Nuova installazione al muro ex lager di via Resia a Bolzano

I nomi degli 8.000 deportati su 32 lastre di vetro

Redazione Ansa

(ANSA) - BOLZANO, 24 OTT - Anteprima stampa per la presentazione della nuova installazione multimediale promossa dalla Città capoluogo posta a fianco del muro dell'ex Lager di via Resia e rendere così omaggio a tutte le vittime che hanno incrociato il loro destino con questo luogo di prigionia. Per molti di essi il campo bolzanino fu solo una tappa verso i campi di sterminio nazisti da cui non fecero più ritorno. Tra 32 lastre di vetro incastonate in un muro di acciaio, a partire da domani venerdì 25 ottobre, scorreranno i nomi (circa 8.000) di tutti coloro che sono stati deportati nel Lager di via Resia.
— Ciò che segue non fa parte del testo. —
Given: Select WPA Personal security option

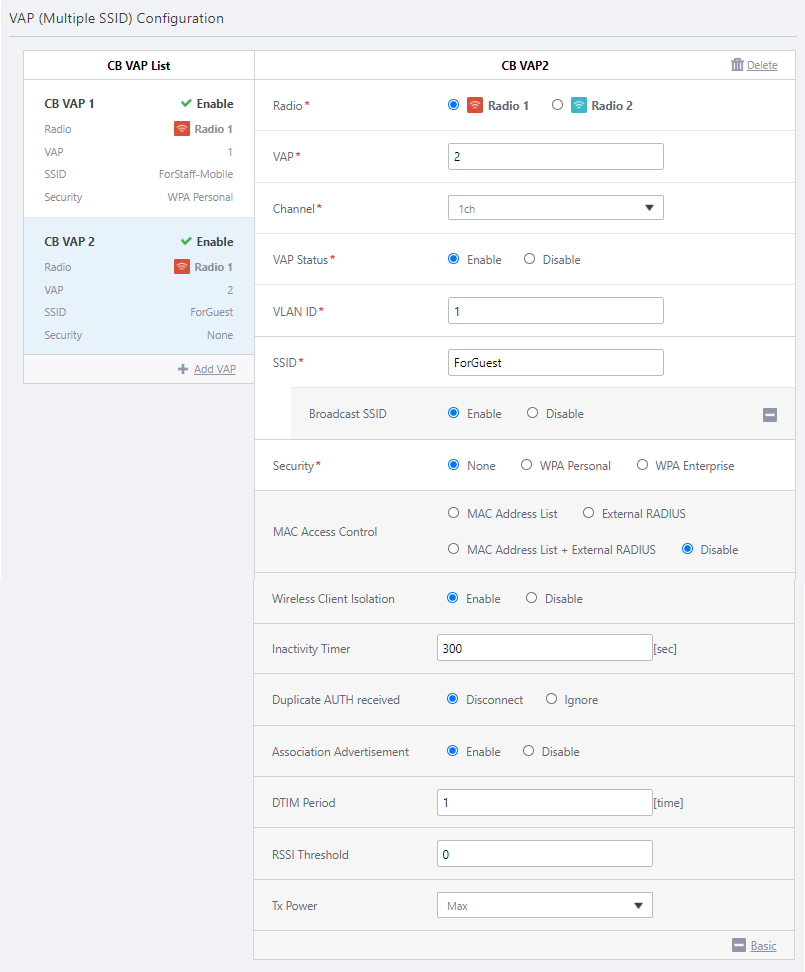Looking at the screenshot, I should pos(526,465).
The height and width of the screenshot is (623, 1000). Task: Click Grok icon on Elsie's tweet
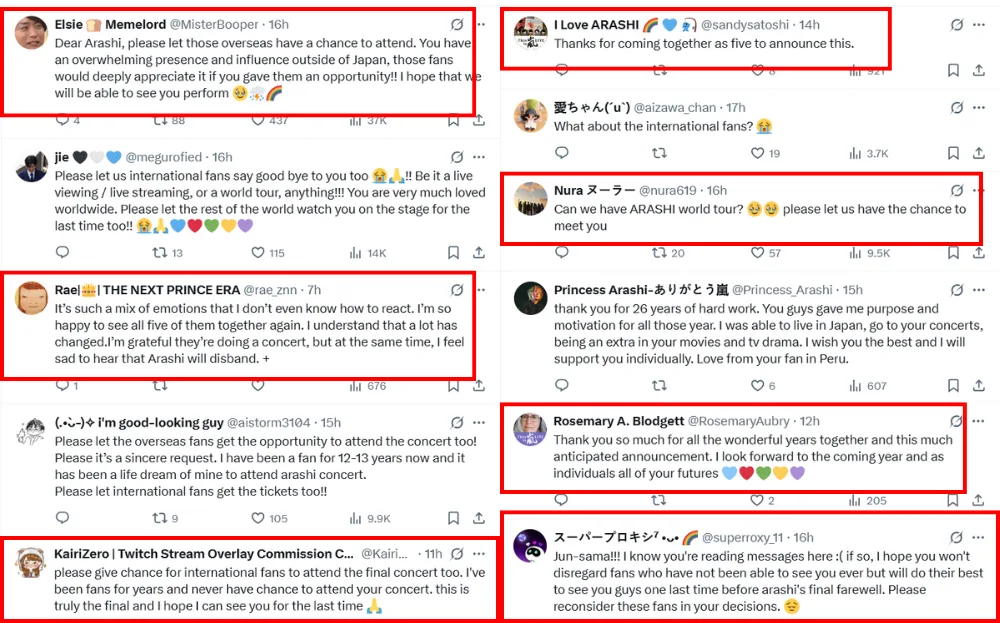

I nomi saranno anche caricati e disponibili da lunedì 28 ottobre nella sezione dedicata del sito Internet comunale.  Il muro di cinta dell' ex Lager operativo dal luglio 1944 al 3 maggio 1945 è tutto quello che rimane del Campo di concentramento/Polizei Durchgangslager Bozen, facente parte della rete dei quattro Lager allestiti dai nazisti in Italia dopo l'armistizio dell'8 settembre 1944, insieme a quello di Fossoli, di Carpi, di Borgo San Dalmazzo e della Risiera di San Saba Trieste. Il muro è affiancato dal Passaggio della Memoria trasformato oggi in un museo a cielo aperto grazie al lavoro di ricerca durato anni dell'Archivio Storico della Città di Bolzano, in collaborazione con l'Associazione Nazionale Ex Deportati, l'Associazione Nazionale dei Partigiani d'Italia e la Comunità Ebraica. S' inaugura ora la riqualificazione del Passaggio, con nuove tabelle e l'installazione commemorativa con i nomi di donne, uomini, bambini deportati nel Lager di via Resia tra il 1944 e il 1945.  Le tabelle raccontano la storia del Lager attraverso documenti dell'epoca e brevi audiotestimonianze di ex deportati. Contestualmente al memoriale la cui inaugurazione ufficiale è in programma nella giornata di domani venerdì 25 ottobre alle ore 17.00, sarà inaugurata anche la riqualificazione del Passaggio, che presenta nuove tabelle che riportano documenti dell'epoca e brevi audio testimonianze di ex deportati. Il nuovo memoriale - con i suoi 8.000 nomi circa (quelli ad oggi noti a cui si spera di aggiungerne in futuro molti altri con il progredire della ricerca) - è il cuore pulsante del Passaggio alla Memoria.